課題: 以下の記録全体で「Emergency Management」を「Disaster Response」に差し替え、それ以外は一切変えずに書き直す。

元データ:
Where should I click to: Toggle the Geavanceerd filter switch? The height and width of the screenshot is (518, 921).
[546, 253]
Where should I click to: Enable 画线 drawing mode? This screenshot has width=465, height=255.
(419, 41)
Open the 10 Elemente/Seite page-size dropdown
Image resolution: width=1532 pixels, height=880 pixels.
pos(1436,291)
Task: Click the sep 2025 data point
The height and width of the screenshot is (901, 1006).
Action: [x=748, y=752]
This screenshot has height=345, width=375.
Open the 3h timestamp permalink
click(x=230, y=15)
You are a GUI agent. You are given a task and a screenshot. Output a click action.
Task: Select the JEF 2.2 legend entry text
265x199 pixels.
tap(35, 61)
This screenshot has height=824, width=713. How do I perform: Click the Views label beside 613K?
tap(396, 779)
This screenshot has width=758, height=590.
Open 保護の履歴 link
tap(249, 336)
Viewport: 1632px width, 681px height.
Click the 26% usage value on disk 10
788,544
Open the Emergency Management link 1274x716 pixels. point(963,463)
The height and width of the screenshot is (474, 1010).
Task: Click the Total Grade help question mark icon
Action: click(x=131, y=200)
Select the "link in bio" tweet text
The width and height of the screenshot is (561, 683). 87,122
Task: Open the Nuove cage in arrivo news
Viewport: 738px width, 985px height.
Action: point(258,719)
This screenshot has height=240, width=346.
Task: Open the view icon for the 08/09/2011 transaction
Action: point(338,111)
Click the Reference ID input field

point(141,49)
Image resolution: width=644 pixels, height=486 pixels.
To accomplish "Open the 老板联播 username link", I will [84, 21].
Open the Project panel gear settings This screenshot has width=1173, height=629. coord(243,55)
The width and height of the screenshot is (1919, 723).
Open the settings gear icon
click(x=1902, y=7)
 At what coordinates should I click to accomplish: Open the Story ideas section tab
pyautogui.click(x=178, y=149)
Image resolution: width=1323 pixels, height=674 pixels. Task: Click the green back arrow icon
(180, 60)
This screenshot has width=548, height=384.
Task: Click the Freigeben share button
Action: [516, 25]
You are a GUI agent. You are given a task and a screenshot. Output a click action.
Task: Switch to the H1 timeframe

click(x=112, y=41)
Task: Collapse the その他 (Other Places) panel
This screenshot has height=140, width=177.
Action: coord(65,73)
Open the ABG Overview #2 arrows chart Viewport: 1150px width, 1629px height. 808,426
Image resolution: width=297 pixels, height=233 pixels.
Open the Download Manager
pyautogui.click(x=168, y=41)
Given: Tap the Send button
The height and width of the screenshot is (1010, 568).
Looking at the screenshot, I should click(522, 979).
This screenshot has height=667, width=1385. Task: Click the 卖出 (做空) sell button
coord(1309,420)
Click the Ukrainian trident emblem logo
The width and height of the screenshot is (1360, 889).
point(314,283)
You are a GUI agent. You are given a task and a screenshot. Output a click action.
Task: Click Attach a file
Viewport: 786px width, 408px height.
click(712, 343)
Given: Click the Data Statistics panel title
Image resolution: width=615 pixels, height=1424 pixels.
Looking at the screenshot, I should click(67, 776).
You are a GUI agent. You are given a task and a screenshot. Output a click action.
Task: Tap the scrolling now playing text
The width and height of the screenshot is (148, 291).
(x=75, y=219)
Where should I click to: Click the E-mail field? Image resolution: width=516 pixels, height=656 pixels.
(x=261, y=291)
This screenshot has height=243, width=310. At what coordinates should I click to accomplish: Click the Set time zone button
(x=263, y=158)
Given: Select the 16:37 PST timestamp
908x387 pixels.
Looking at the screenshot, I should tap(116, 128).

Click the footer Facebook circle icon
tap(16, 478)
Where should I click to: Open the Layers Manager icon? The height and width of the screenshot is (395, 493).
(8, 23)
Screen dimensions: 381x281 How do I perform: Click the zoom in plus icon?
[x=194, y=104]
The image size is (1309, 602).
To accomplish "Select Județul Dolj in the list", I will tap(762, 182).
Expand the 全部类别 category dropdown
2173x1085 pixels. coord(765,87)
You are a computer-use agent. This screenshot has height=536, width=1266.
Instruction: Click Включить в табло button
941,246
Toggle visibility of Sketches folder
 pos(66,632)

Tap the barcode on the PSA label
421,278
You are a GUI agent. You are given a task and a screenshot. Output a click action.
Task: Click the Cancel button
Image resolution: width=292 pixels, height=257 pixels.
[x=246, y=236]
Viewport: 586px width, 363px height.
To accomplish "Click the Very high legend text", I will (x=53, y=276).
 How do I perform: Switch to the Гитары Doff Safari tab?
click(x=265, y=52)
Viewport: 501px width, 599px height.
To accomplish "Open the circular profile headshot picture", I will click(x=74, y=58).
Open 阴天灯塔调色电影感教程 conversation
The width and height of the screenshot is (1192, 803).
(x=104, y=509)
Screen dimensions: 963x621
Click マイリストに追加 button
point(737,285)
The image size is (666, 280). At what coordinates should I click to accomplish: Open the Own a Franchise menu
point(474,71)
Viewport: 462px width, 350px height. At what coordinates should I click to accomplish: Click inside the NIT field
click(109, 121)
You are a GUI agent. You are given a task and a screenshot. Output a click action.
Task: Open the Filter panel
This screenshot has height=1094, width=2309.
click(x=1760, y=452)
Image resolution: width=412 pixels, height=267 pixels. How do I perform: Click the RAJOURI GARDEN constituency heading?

解答:
Where should I click to: Toggle the Geavanceerd filter switch? The height and width of the screenshot is (518, 921).
[546, 253]
Where should I click to: Enable 画线 drawing mode? This screenshot has width=465, height=255.
(419, 41)
Open the 10 Elemente/Seite page-size dropdown
Image resolution: width=1532 pixels, height=880 pixels.
pos(1436,291)
Task: Click the sep 2025 data point
The height and width of the screenshot is (901, 1006).
Action: [x=748, y=752]
This screenshot has height=345, width=375.
Open the 3h timestamp permalink
click(x=230, y=15)
You are a GUI agent. You are given a task and a screenshot. Output a click action.
Task: Select the JEF 2.2 legend entry text
265x199 pixels.
tap(35, 61)
This screenshot has height=824, width=713. How do I perform: Click the Views label beside 613K?
tap(396, 779)
This screenshot has width=758, height=590.
Open 保護の履歴 link
tap(249, 336)
Viewport: 1632px width, 681px height.
Click the 26% usage value on disk 10
788,544
Open the Disaster Response link 1274x716 pixels. point(963,463)
The height and width of the screenshot is (474, 1010).
Task: Click the Total Grade help question mark icon
Action: click(x=131, y=200)
Select the "link in bio" tweet text
The width and height of the screenshot is (561, 683). 87,122
Task: Open the Nuove cage in arrivo news
Viewport: 738px width, 985px height.
Action: point(258,719)
This screenshot has height=240, width=346.
Task: Open the view icon for the 08/09/2011 transaction
Action: point(338,111)
Click the Reference ID input field

point(141,49)
Image resolution: width=644 pixels, height=486 pixels.
To accomplish "Open the 老板联播 username link", I will [84, 21].
Open the Project panel gear settings This screenshot has width=1173, height=629. coord(243,55)
The width and height of the screenshot is (1919, 723).
Open the settings gear icon
click(x=1902, y=7)
 At what coordinates should I click to accomplish: Open the Story ideas section tab
pyautogui.click(x=178, y=149)
Image resolution: width=1323 pixels, height=674 pixels. Task: Click the green back arrow icon
(180, 60)
This screenshot has width=548, height=384.
Task: Click the Freigeben share button
Action: [516, 25]
You are a GUI agent. You are given a task and a screenshot. Output a click action.
Task: Switch to the H1 timeframe

click(x=112, y=41)
Task: Collapse the その他 (Other Places) panel
This screenshot has height=140, width=177.
Action: coord(65,73)
Open the ABG Overview #2 arrows chart Viewport: 1150px width, 1629px height. 808,426
Image resolution: width=297 pixels, height=233 pixels.
Open the Download Manager
pyautogui.click(x=168, y=41)
Given: Tap the Send button
The height and width of the screenshot is (1010, 568).
Looking at the screenshot, I should click(522, 979).
This screenshot has height=667, width=1385. Task: Click the 卖出 (做空) sell button
coord(1309,420)
Click the Ukrainian trident emblem logo
The width and height of the screenshot is (1360, 889).
point(314,283)
You are a GUI agent. You are given a task and a screenshot. Output a click action.
Task: Click Attach a file
Viewport: 786px width, 408px height.
click(712, 343)
Given: Click the Data Statistics panel title
Image resolution: width=615 pixels, height=1424 pixels.
Looking at the screenshot, I should click(67, 776).
You are a GUI agent. You are given a task and a screenshot. Output a click action.
Task: Tap the scrolling now playing text
The width and height of the screenshot is (148, 291).
(x=75, y=219)
Where should I click to: Click the E-mail field? Image resolution: width=516 pixels, height=656 pixels.
(x=261, y=291)
This screenshot has height=243, width=310. At what coordinates should I click to accomplish: Click the Set time zone button
(x=263, y=158)
Given: Select the 16:37 PST timestamp
908x387 pixels.
Looking at the screenshot, I should tap(116, 128).

Click the footer Facebook circle icon
tap(16, 478)
Where should I click to: Open the Layers Manager icon? The height and width of the screenshot is (395, 493).
(8, 23)
Screen dimensions: 381x281 How do I perform: Click the zoom in plus icon?
[x=194, y=104]
The image size is (1309, 602).
To accomplish "Select Județul Dolj in the list", I will tap(762, 182).
Expand the 全部类别 category dropdown
2173x1085 pixels. coord(765,87)
You are a computer-use agent. This screenshot has height=536, width=1266.
Instruction: Click Включить в табло button
941,246
Toggle visibility of Sketches folder
 pos(66,632)

Tap the barcode on the PSA label
421,278
You are a GUI agent. You are given a task and a screenshot. Output a click action.
Task: Click the Cancel button
Image resolution: width=292 pixels, height=257 pixels.
[x=246, y=236]
Viewport: 586px width, 363px height.
To accomplish "Click the Very high legend text", I will (x=53, y=276).
 How do I perform: Switch to the Гитары Doff Safari tab?
click(x=265, y=52)
Viewport: 501px width, 599px height.
To accomplish "Open the circular profile headshot picture", I will click(x=74, y=58).
Open 阴天灯塔调色电影感教程 conversation
The width and height of the screenshot is (1192, 803).
(x=104, y=509)
Screen dimensions: 963x621
Click マイリストに追加 button
point(737,285)
The image size is (666, 280). At what coordinates should I click to accomplish: Open the Own a Franchise menu
point(474,71)
Viewport: 462px width, 350px height. At what coordinates should I click to accomplish: Click inside the NIT field
click(109, 121)
You are a GUI agent. You are given a task and a screenshot. Output a click action.
Task: Open the Filter panel
This screenshot has height=1094, width=2309.
click(x=1760, y=452)
Image resolution: width=412 pixels, height=267 pixels. How do I perform: Click the RAJOURI GARDEN constituency heading?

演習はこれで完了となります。